Bagi masyarakat Tionghoa di Kubu Raya, ritual ini memiliki makna yang lebih dari sekadar upacara. Ini adalah momen untuk memperkuat hubungan dengan leluhur, menjaga kesatuan keluarga, dan mengajarkan generasi muda tentang pentingnya menghormati warisan budaya. Wangkang juga menjadi media untuk berkomunikasi dengan roh-roh yang dianggap masih menjaga dan melindungi keturunan mereka.
Proses Persiapan dan Pelaksanaan Ritual
Persiapan ritual Wangkang adalah proses yang panjang dan penuh dedikasi. Pembuatan kapal Wangkang biasanya dimulai berbulan-bulan sebelum upacara. Pengrajin lokal, yang umumnya telah diwarisi keterampilan ini dari leluhur mereka, bekerja dengan tekun untuk menciptakan sebuah kapal yang tidak hanya indah tetapi juga sakral. Setiap detail dari kapal ini memiliki makna simbolis yang mendalam, mulai dari warna hingga hiasan yang dipilih.
Pada hari pelaksanaan, ritual dimulai dengan sembahyang di makam leluhur. Keluarga-keluarga berkumpul, membawa persembahan berupa makanan, dupa, dan kertas sembahyang. Doa-doa diucapkan untuk memohon keselamatan, keberuntungan, dan perlindungan dari para leluhur. Setelah itu, Wangkang diarak menuju tempat pembakaran. Prosesi ini diiringi oleh musik tradisional Tionghoa, tarian singa, dan partisipasi masyarakat luas yang membawa suasana khidmat dan meriah sekaligus.
Setibanya di tempat pembakaran, kapal Wangkang, yang kini dipenuhi dengan berbagai persembahan, dibakar dalam sebuah upacara yang megah. Api yang membara melambangkan pelepasan segala kesulitan dan hambatan yang mungkin dialami oleh roh-roh leluhur dalam perjalanan mereka ke alam baka. Ritual ini juga dipercaya dapat menenangkan roh-roh yang belum tenang, membantu mereka menemukan kedamaian abadi.

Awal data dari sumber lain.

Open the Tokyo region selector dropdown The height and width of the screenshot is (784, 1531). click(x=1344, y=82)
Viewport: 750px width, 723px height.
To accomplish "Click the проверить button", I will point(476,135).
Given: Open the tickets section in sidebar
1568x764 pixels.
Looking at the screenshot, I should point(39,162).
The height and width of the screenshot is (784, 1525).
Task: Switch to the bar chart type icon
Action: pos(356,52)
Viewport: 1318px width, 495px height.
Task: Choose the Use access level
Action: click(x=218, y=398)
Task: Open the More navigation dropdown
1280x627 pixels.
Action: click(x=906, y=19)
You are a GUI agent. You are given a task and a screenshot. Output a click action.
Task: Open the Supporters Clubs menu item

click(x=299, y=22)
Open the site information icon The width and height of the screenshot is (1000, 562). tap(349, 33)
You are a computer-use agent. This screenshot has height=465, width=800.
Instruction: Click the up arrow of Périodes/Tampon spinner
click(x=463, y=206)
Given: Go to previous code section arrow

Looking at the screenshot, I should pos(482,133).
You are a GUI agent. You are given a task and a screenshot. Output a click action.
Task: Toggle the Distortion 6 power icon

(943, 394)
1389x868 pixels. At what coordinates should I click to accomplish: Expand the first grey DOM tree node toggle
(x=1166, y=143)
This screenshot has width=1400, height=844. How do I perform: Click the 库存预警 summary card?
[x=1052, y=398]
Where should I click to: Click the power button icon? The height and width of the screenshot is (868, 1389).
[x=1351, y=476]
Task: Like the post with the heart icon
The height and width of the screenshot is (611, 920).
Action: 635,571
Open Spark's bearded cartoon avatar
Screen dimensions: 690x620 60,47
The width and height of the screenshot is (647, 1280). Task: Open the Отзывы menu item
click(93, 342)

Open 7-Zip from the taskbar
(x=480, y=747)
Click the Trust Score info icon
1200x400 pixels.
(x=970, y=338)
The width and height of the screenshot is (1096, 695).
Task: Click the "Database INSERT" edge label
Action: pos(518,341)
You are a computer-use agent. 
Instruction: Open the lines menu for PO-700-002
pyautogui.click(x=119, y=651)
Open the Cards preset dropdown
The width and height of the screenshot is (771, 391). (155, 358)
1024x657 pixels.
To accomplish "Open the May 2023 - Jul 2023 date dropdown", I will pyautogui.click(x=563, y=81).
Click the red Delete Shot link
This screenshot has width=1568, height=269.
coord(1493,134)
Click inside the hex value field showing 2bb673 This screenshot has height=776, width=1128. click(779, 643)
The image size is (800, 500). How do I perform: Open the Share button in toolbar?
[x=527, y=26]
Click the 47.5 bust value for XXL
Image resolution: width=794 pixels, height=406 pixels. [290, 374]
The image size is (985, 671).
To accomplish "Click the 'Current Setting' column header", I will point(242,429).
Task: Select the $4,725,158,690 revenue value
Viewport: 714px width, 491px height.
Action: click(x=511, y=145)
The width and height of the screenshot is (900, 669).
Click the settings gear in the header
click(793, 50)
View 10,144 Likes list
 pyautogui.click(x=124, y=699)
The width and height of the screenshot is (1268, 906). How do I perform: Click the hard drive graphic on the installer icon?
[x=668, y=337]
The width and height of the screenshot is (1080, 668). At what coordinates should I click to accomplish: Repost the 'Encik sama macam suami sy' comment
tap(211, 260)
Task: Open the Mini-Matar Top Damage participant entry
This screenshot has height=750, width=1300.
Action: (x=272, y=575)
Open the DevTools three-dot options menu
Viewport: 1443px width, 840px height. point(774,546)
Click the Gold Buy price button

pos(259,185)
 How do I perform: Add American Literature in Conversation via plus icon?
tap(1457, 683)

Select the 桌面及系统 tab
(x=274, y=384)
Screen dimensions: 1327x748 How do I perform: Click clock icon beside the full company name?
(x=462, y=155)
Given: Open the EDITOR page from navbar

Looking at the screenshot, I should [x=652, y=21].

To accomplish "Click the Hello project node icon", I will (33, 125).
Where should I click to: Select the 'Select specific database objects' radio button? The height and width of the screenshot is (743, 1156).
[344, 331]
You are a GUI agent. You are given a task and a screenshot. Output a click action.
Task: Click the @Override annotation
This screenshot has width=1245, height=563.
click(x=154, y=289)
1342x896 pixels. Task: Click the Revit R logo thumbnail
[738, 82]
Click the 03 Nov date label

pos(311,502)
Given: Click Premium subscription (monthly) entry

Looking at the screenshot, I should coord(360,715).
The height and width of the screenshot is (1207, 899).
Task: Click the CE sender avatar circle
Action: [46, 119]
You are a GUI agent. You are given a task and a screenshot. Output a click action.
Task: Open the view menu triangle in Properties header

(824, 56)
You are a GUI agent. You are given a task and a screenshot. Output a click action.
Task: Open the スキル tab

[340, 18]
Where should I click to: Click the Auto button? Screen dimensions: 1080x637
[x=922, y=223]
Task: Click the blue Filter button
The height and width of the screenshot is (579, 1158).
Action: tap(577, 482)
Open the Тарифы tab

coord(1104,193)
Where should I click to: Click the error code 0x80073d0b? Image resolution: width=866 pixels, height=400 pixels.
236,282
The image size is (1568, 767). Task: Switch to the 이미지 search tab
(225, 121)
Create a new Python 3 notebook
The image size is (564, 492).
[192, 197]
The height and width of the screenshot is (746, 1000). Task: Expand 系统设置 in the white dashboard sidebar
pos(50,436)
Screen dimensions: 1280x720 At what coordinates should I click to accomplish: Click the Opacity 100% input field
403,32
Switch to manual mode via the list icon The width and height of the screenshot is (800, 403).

Peran Sosial dan Budaya dalam Masyarakat
Ritual pembakaran Wangkang bukan hanya memiliki dimensi religius, tetapi juga sosial dan budaya. Upacara ini menjadi momen bagi komunitas Tionghoa di Kubu Raya untuk berkumpul, memperkuat hubungan sosial, dan memperlihatkan kekayaan budaya mereka kepada dunia luar. Dalam beberapa tahun terakhir, ritual ini juga mulai menarik perhatian dari masyarakat non-Tionghoa
Penulis: Muhammad Faisal.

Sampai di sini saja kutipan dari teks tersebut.